- _Objective_
Add -28 to every coordinate in the answers and write out again the rows from the line with "Where should I" through the line with "Open 安宣哲's live video thumbnail", requests included. Leave the pictures out.

== Source material ==

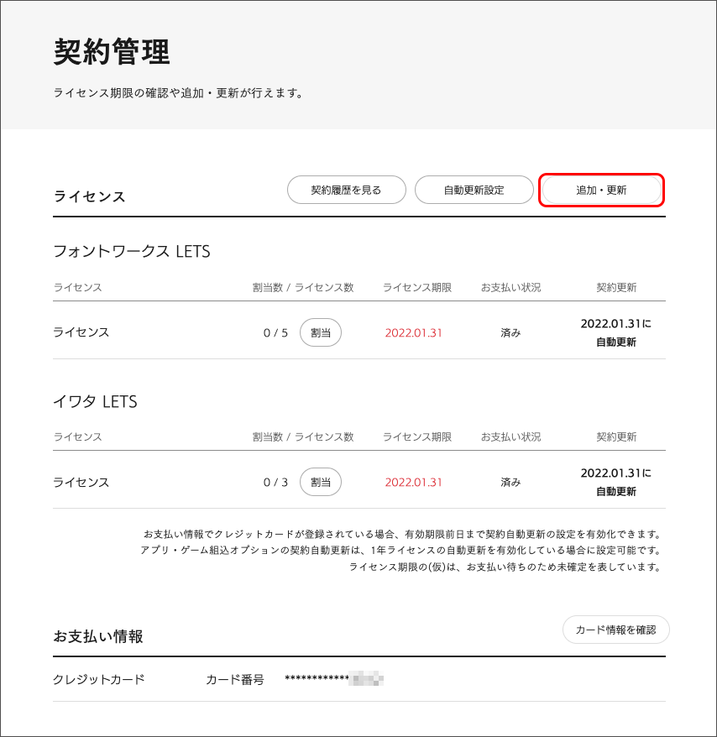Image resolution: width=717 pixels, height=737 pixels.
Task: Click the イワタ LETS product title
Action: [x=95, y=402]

===
== Source material ==

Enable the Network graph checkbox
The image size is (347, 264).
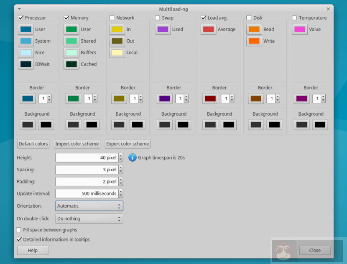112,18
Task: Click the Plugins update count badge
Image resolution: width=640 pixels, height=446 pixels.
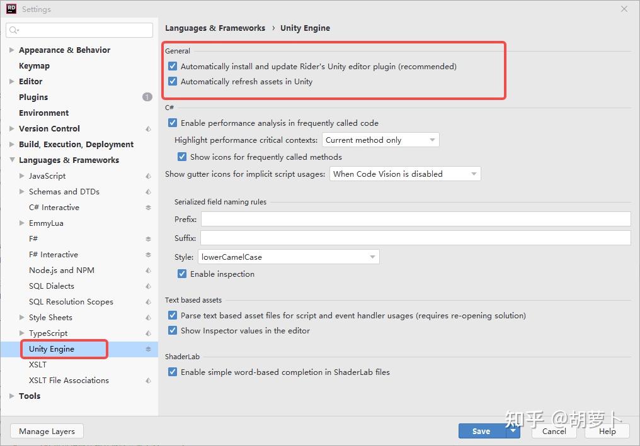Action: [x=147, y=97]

===
== Source material ==

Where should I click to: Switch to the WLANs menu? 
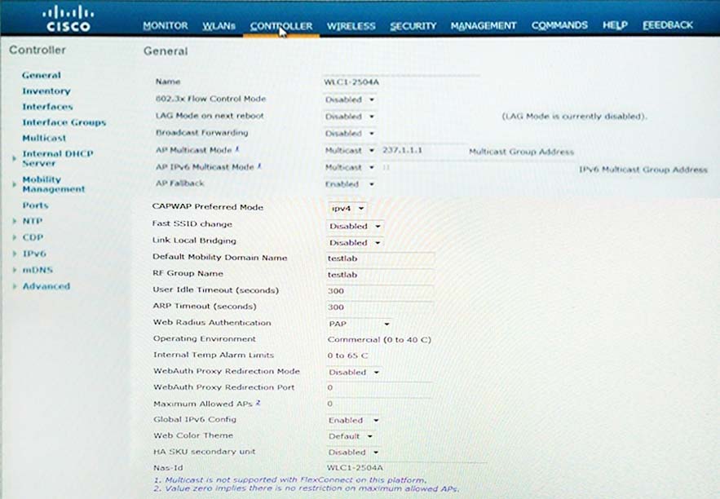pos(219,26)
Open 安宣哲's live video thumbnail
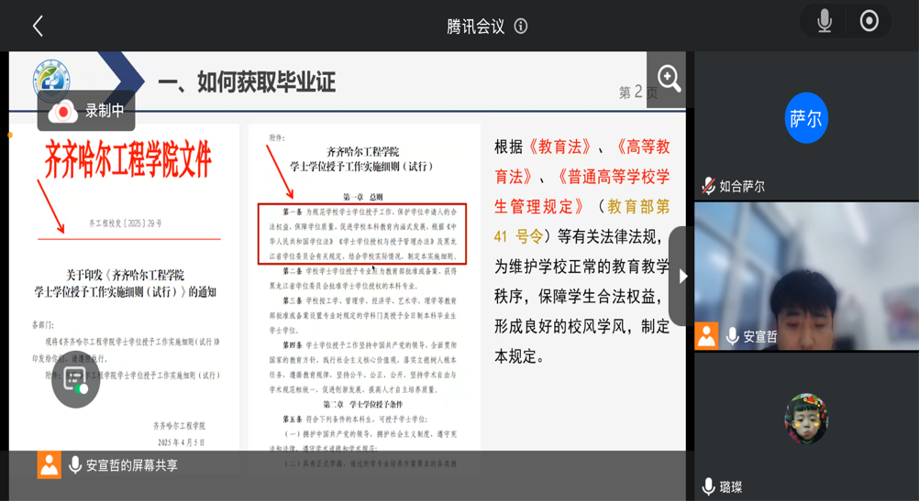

===

- _Written solution_
Where should I click to: Switch to the WLANs menu? 
pos(191,-2)
Open 安宣哲's live video thumbnail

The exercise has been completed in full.